The Firm Data Submission Framework (FDSF), another example of a regulatory big data project, is a quarterly granular reporting requirement from the Bank of England’s Prudential Regulation Authority (PRA). FDSF applies to the UK’s eight Systematically Important Financial Institutions (SIFIs) and was developed to provide quantitative, forward-looking assessments of the capital adequacy of the UK banking system and the individual institutions in it.
Like the Fed’s Comprehensive Capital Analysis and Review (CCAR), on which it is loosely based, FDSF requires that institutions collect data from all of their significant operating units and use this data, based on PRA guidance and stress scenarios, in a wide variety of stress calculations.
The FDSF requires a level of granular data and analysis far in excess of the typical reports submitted to UK regulators. The intense scrutiny and significance of this exercise (which, in the event of unsatisfactory results, could prompt the regulator to prohibit capital payouts) means that each institution requires extensive audit trails, detailed documentation of assumptions, full traceability of calculations, and the analysis of many scenarios.
As with other regulatory big data initiatives, the data required for FDSF would be sourced from a variety of internal areas (e.g., individual business units, each likely having multiple products and associated accounting systems and assumptions) in myriad formats. Assembling this data is not as simple as appending rows to an existing table, however; reporting date time gaps and missing data are likely, as is the need to try out various assumptions on key parameters such as expected losses and probabilities of default. Moreover, the calculated stress results are also likely to vary significantly by product line and geography – a downturn in UK property prices, for example, will likely have a significantly different impact on a Scottish residential mortgage portfolio than on a Greek shipping loan book.
An additional layer of complexity arises from the potential need to map internal data structures to those defined by the PRA. Although a bank’s systems may have just a few occurrences of key attributes as “exposure,” an institution has to reconcile all of them with the PRA’s precise definition. An extensive audit trail is also necessary so an institution can drill down and aggregate the data as needed or requested by the PRA.
As with AnaCredit, the FDSF rules define regulatory big data according to the following parameters:
- An extensive amount of data
- Data that typically needs extensive mapping, aggregating, and cleaning prior to submission for use in stress testing calculations
The use of the data is quite complicated, as multiple, iterative stress tests are typically required of the banks subject to this regulation. In practice, however, the ability of big data tools to handle large datasets of partially structured data (i.e., not fully contained in clean relational database tables) facilitates the FDSF initiatives. Banks can use flat files of raw data from differing systems, scripting languages, and statistical packages to manage this large load of data and complicated analytic requirements, while maintaining a strict data quality regime.

> _Recorded information_:

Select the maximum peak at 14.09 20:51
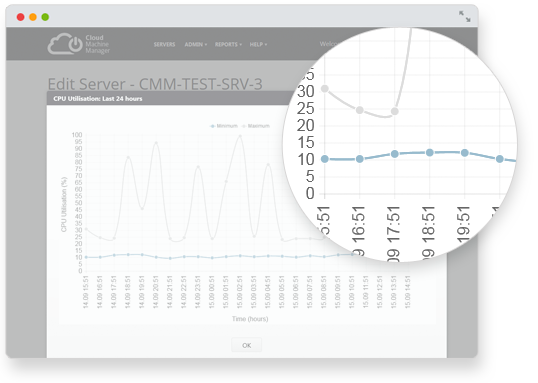The width and height of the screenshot is (538, 383). coord(156,143)
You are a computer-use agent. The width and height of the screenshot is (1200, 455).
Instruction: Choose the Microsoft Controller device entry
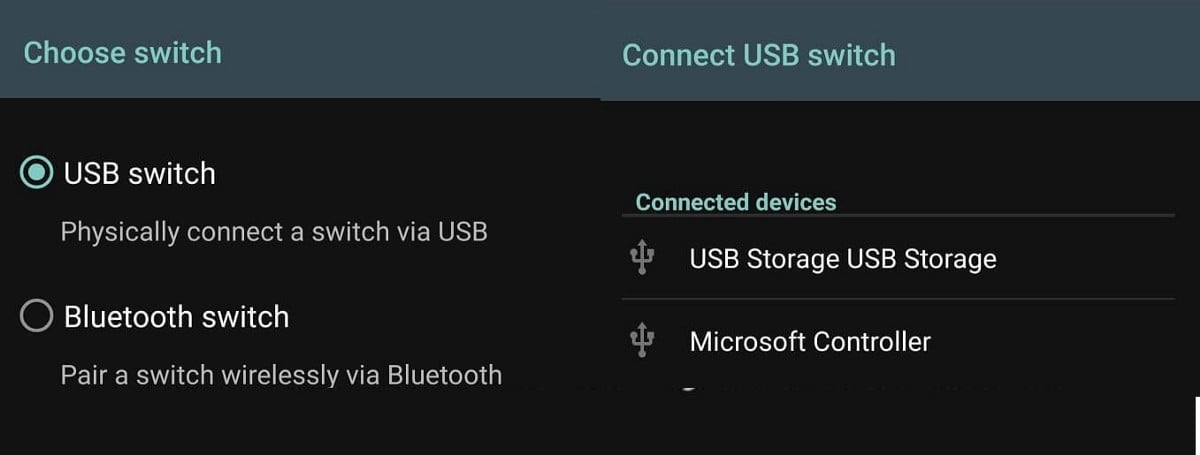(x=810, y=342)
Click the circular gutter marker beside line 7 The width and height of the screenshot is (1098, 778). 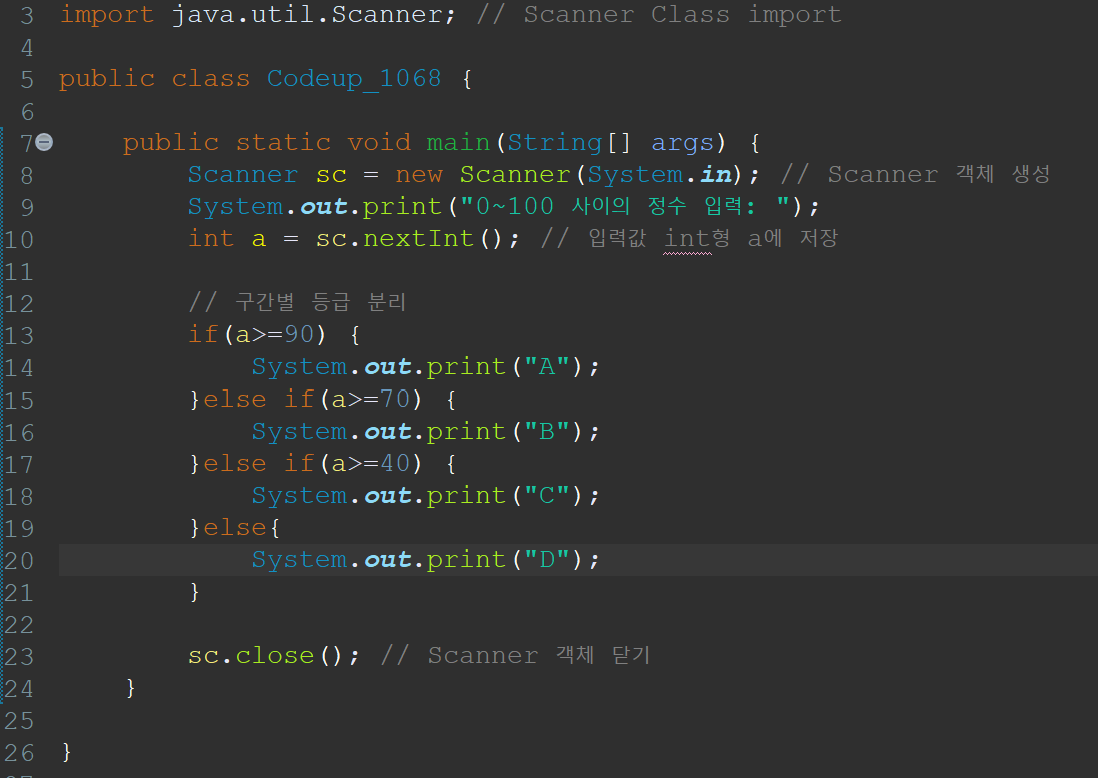(x=42, y=142)
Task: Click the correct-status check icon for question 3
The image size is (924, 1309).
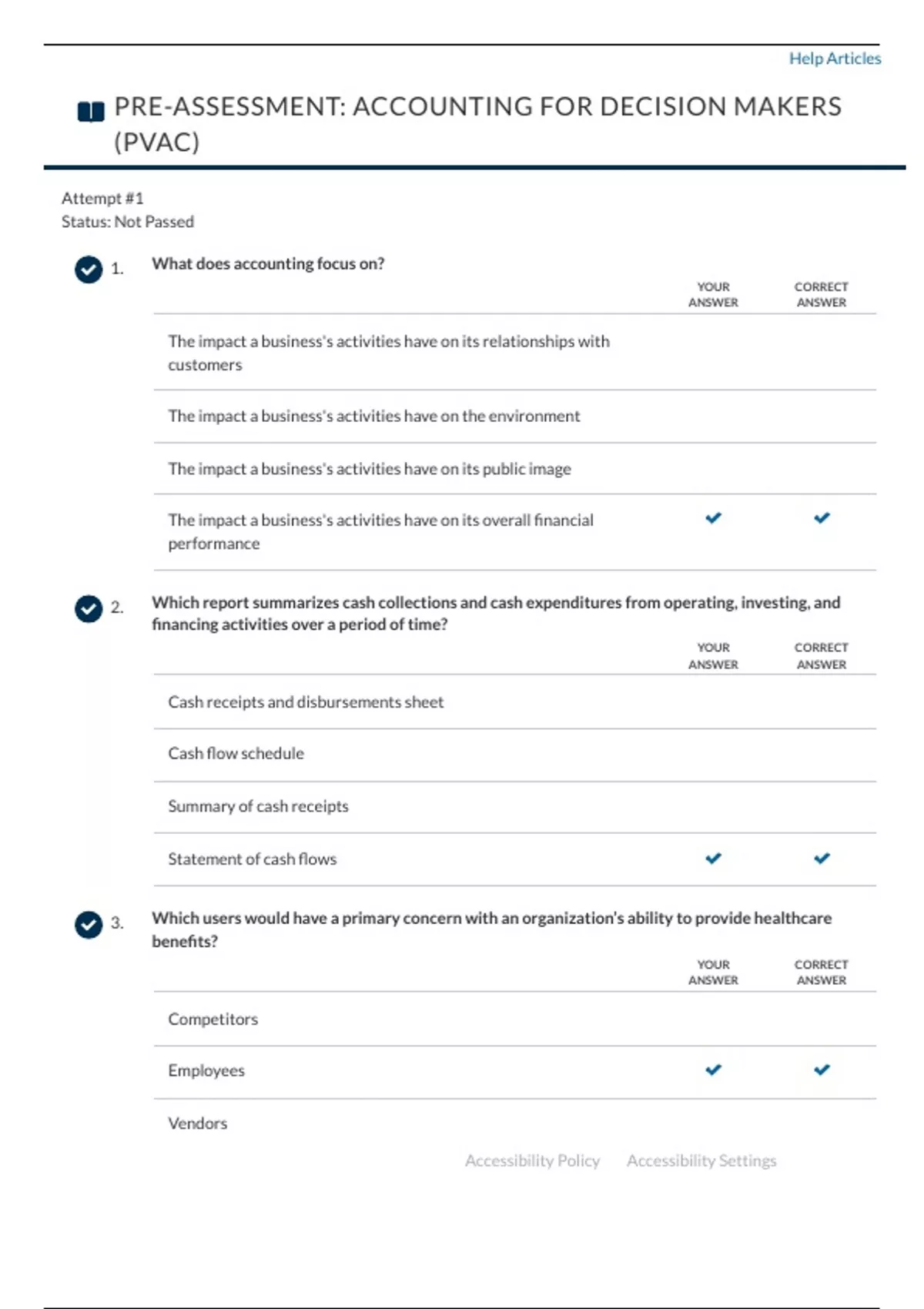Action: point(89,925)
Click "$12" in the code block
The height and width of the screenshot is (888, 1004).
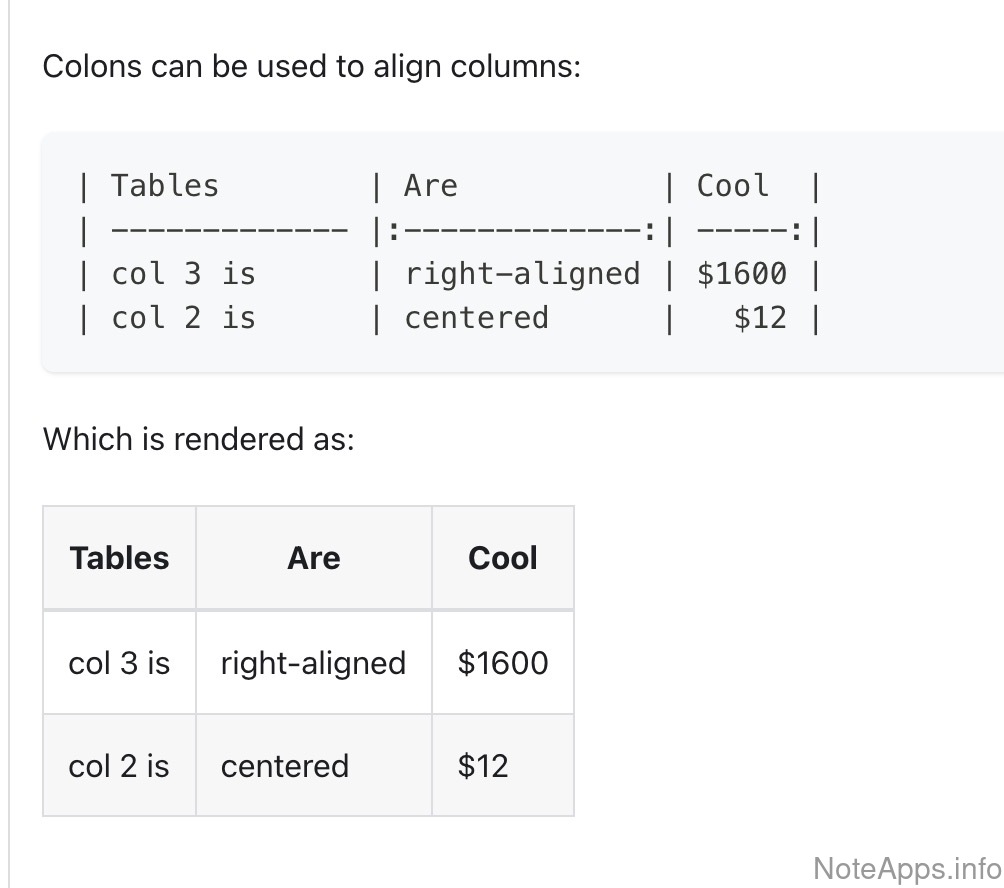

> _Brief A_:
Answer these questions from the FDSF passage:
(i) How many Systematically Important Financial Institutions in the UK does FDSF apply to?
(ii) Which Fed program is FDSF loosely based on?
(iii) What could the regulator prohibit if an institution's results are unsatisfactory?
> _Brief B_:
Copy word for word the part of the FDSF passage from "Like the Fed’s" up to and including "of many scenarios.".

> _Task answer A_:
(i) Eight.
(ii) The Comprehensive Capital Analysis and Review (CCAR).
(iii) Capital payouts.

> _Task answer B_:
Like the Fed’s Comprehensive Capital Analysis and Review (CCAR), on which it is loosely based, FDSF requires that institutions collect data from all of their significant operating units and use this data, based on PRA guidance and stress scenarios, in a wide variety of stress calculations.
The FDSF requires a level of granular data and analysis far in excess of the typical reports submitted to UK regulators. The intense scrutiny and significance of this exercise (which, in the event of unsatisfactory results, could prompt the regulator to prohibit capital payouts) means that each institution requires extensive audit trails, detailed documentation of assumptions, full traceability of calculations, and the analysis of many scenarios.